Similarly, in Columbus Show Case Co. v. CEE Contracting, Inc.
(1992), 75 Ohio App. 3d 559, the out of state corporation had solicited the Ohio corporation's business, had negotiated with the Ohio corporation, and had entered into a contract with the Ohio corporation. None of these factors are present here. See, also, Speck v. Mutual Serv. Life Ins. Co. (1990), 65 Ohio App. 3d 812
(jurisdiction based on contracting cannot be established merely because a foreign contract between foreign parties creates remote third-party beneficiary rights in Ohio residents).
In addition to failing to establish a basis for personal jurisdiction pursuant to R.C. 2307.382, we also find that appellant did not establish that the exercise of jurisdiction over appellees would comport with due process. In order for a state court to subject a foreign corporation to a judgment in personam, the corporation must "have certain minimum contacts with [the state] such that the maintenance of the suit does not offend traditional notions of fair play and substantial justice.' " Internat'l. Shoe Co v. Washington (1945),326 U.S. 310, 316 (citations omitted). This generally requires that the defendant purposely avail itself of the privilege of conducting activities in the forum state. Henson v. Denckla (1958),357 U.S. 235. A nonresident's actions must "create a substantial connection with the forum state." Burger King Corp. v.Ruczewicz (1985), 471 U.S. 462, 475, 105 S. Ct. 2174, 2184. This record is conspicuously devoid of examples of actions by appellees which can be construed as creating a substantial connection with Ohio. Appellees' responses to Sterne's inquiries concerning his investment were not to purposely avail themselves of the privileges of doing business in Ohio, but simply an attempt to provide requested information. Appellant also argues that his provision to appellees of the name of another prospective investor could support jurisdiction. However, no investment occurred as a result of this contact, and Sterne's correspondence with appellees concerning that investor was unrelated to appellant's cause of action.

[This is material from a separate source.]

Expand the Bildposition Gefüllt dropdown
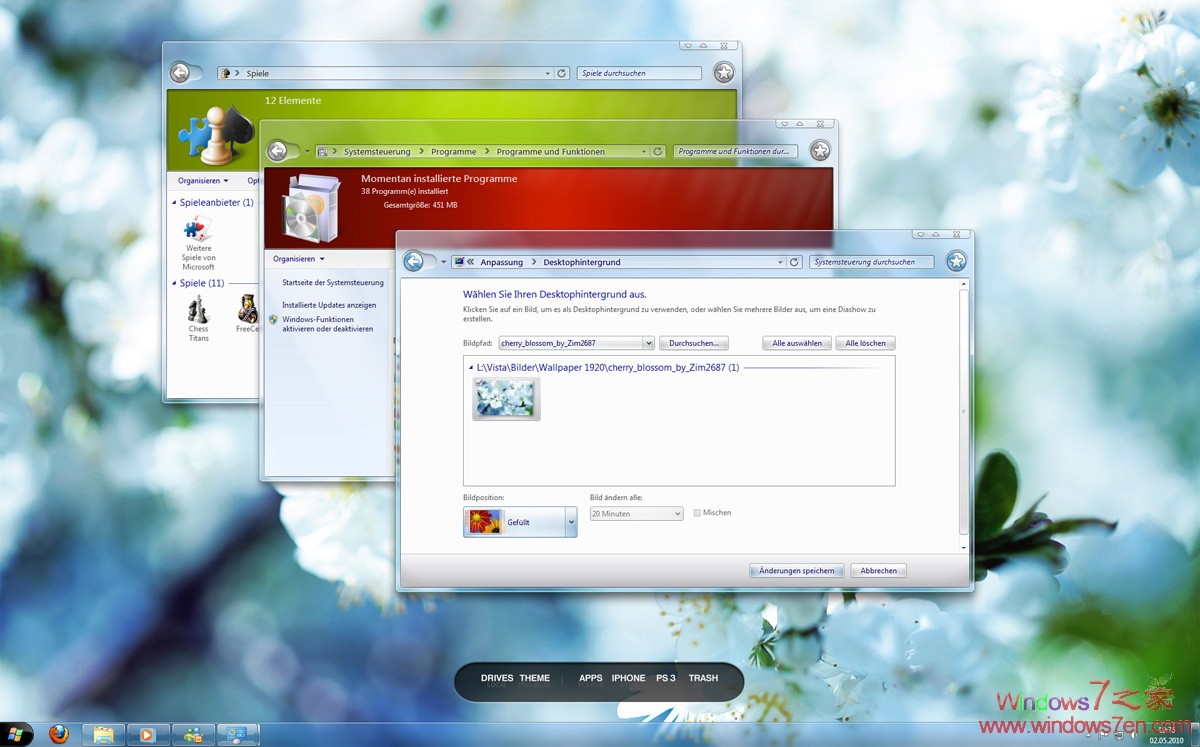Screen dimensions: 1200x747 (x=571, y=522)
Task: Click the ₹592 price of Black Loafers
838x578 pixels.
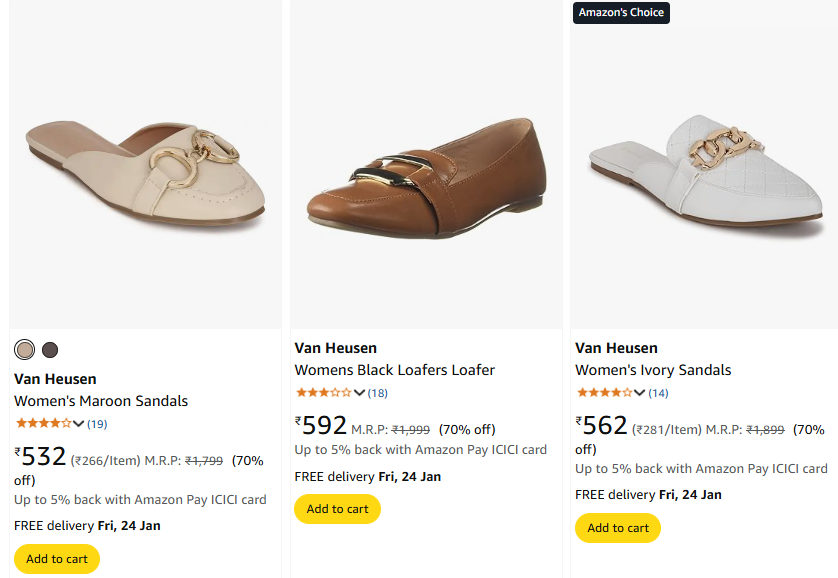Action: [321, 426]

Civ.R. 4.3(A) requires that the conduct from which a minimum contact is alleged to exist must have "caused an event to occur out of which the claim which is the subject of the complaint arose." Speck v. Mutual Serv. Life Ins. Co. (1990), 65 Ohio App. 3d 806,808. Sterne's complaint alleged that Pompili and appellees violated securities marketing rules and committed fraud and negligent misrepresentation.2 Correspondence concerning a proposed unrelated investment and litigation on the totally separate escrow claim, as well as discussion of proposed resolutions of Sterne's claim, occurred after any such alleged violations and thus could not constitute a minimum contact which caused an event to occur giving rise to the claim.
Appellant failed to establish jurisdiction under the long-arm statute and further failed to establish that the exercise of jurisdiction would comport with due process. Accordingly, appellant's sole assignment of error is overruled.
Judgment affirmed.
YOUNG, P.J., and POWELL, J., concur.
1 Sterne died on December 13, 1995.
2 Appellant also pleaded a conversion cause of action, however on appeal jurisdiction is only premised on the transaction of business theory. Furthermore, there could be no intent to convert as appellees did not know that Sterne was the source of the funds and did not assume any contractual obligations to him.